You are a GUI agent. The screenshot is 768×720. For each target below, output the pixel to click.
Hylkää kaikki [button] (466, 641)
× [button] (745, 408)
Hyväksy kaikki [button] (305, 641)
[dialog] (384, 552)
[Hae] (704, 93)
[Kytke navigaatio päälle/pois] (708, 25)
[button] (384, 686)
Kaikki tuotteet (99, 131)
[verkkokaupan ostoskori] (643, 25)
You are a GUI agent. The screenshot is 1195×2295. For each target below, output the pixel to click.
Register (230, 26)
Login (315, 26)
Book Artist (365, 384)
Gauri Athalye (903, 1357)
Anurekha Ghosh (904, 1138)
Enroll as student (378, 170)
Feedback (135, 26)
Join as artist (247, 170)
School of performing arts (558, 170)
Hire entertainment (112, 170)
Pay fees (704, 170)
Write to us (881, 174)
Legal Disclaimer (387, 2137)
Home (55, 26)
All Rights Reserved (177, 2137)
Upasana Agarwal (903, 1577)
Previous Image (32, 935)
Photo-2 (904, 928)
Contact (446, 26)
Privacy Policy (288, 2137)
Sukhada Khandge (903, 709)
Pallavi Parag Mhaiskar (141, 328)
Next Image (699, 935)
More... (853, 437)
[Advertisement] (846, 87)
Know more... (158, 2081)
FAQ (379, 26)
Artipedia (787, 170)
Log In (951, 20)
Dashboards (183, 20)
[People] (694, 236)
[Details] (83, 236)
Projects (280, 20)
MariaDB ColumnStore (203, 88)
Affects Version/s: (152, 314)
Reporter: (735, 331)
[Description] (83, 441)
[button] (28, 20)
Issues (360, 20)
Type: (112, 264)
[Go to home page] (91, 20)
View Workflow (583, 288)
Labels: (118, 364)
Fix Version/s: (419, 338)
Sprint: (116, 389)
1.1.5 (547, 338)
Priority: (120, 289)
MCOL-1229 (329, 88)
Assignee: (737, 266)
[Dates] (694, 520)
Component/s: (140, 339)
§
> [CONSIGNE] Présentez toutes les lignes ci-dessus sous forme de liste numérotée, sans les lignes vides.

> [RÉPONSE]
1. You are a GUI agent. The screenshot is 768×720. For each target below, output the pixel to click.
2. Hylkää kaikki [button] (466, 641)
3. × [button] (745, 408)
4. Hyväksy kaikki [button] (305, 641)
5. [dialog] (384, 552)
6. [Hae] (704, 93)
7. [Kytke navigaatio päälle/pois] (708, 25)
8. [button] (384, 686)
9. Kaikki tuotteet (99, 131)
10. [verkkokaupan ostoskori] (643, 25)
11. You are a GUI agent. The screenshot is 1195×2295. For each target below, output the pixel to click.
12. Register (230, 26)
13. Login (315, 26)
14. Book Artist (365, 384)
15. Gauri Athalye (903, 1357)
16. Anurekha Ghosh (904, 1138)
17. Enroll as student (378, 170)
18. Feedback (135, 26)
19. Join as artist (247, 170)
20. School of performing arts (558, 170)
21. Hire entertainment (112, 170)
22. Pay fees (704, 170)
23. Write to us (881, 174)
24. Legal Disclaimer (387, 2137)
25. Home (55, 26)
26. All Rights Reserved (177, 2137)
27. Upasana Agarwal (903, 1577)
28. Previous Image (32, 935)
29. Photo-2 (904, 928)
30. Contact (446, 26)
31. Privacy Policy (288, 2137)
32. Sukhada Khandge (903, 709)
33. Pallavi Parag Mhaiskar (141, 328)
34. Next Image (699, 935)
35. More... (853, 437)
36. [Advertisement] (846, 87)
37. Know more... (158, 2081)
38. FAQ (379, 26)
39. Artipedia (787, 170)
40. Log In (951, 20)
41. Dashboards (183, 20)
42. [People] (694, 236)
43. [Details] (83, 236)
44. Projects (280, 20)
45. MariaDB ColumnStore (203, 88)
46. Affects Version/s: (152, 314)
47. Reporter: (735, 331)
48. [Description] (83, 441)
49. [button] (28, 20)
50. Issues (360, 20)
51. Type: (112, 264)
52. [Go to home page] (91, 20)
53. View Workflow (583, 288)
54. Labels: (118, 364)
55. Fix Version/s: (419, 338)
56. Sprint: (116, 389)
57. 1.1.5 (547, 338)
58. Priority: (120, 289)
59. MCOL-1229 (329, 88)
60. Assignee: (737, 266)
61. [Dates] (694, 520)
62. Component/s: (140, 339)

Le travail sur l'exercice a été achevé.